Remember when ...

Remember when buying Tech stocks would make you wealthy?
Then that bubble burst.
Remember when buying a house would make you wealthy?
Then that bubble burst
Remember when...

Remember when the present crisis broke in 2007, the reassurances that it would not spread beyond the confines of subprime; when it did spread, the forecasts that Wall Street banks
' losses would amount only to a total of about US$200 billion. Remember when "experts" insisted no widespread credit crunch would result. Remember when they insisted that the crisis was unlikely to spread from Wall Street to the real economy on Main Street?
Remember when they said the hundreds of billions of dollars of liquidity thrown into the system would free up the credit seizure. Remember when they said the October 3, 2008, $700 billion stimulus package and the many more hundreds of billions of dollars in bank and corporate bailouts would move the system out of crisis.

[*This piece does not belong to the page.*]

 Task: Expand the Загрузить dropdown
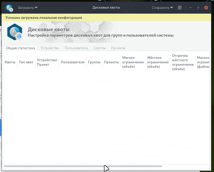tap(28, 8)
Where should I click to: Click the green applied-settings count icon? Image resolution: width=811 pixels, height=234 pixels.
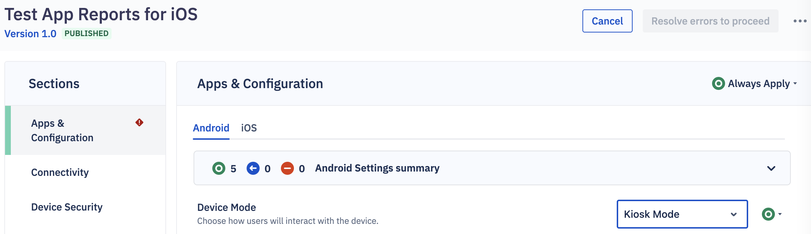coord(218,168)
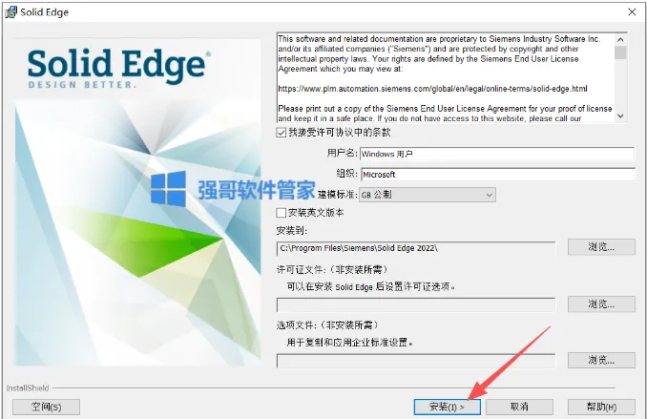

Where is Joe going with this now? The U$ Gov't needs to borrow $2 billion a day from creditor nations just to maintain its disfunctional status. The Obama administrations current plan is to issue $2,000,000,000,000.00 (trillion) in new debt just this year. Has anybody asked where this money is going to come from? Yes, Joe just did. Is that Joe's point ?No.
U$ Treasuries
By the U$Economy sucking up all the worlds saving how will anyone else in the world, governments, commercial debt, etc. be able to find buyers? We are standing on the chasm of the greatest bubble of all.

By facilitating and encouraging the massive global flight into Treasuries, and by issuing a huge new supply of US sovereign debt, emerging markets, their governments and banks, and US businesses are deeply suffering. As the US government sucks all the air out of the global credit markets via the unstemmed growth of its latest in a series of dangerous asset bubbles, namely the Treasuries bubble, these other entities find it extremely difficult to issue debt (obtain credit) at feasible costs, if at all. Investors
are demanding very high yields to exit the relative "safety" of Treasuries to invest
in corporate and government bonds in the emerging markets and in large swaths of the US and Western Europe as well.

A massive wave of bank, corporate and government defaults will result from the drain of savings by the US. Which in turn could cause the U$ Gov't to have to issue more debt.
Should the U$ be successful in offloading all that debt burden the next irrational step will then be the stampede out of the U$Dollar, and by extension U$T, as the world's investors question the value of their holdings. Interest rates will rise accordingly and the cost of servicing that debt will be unbearable.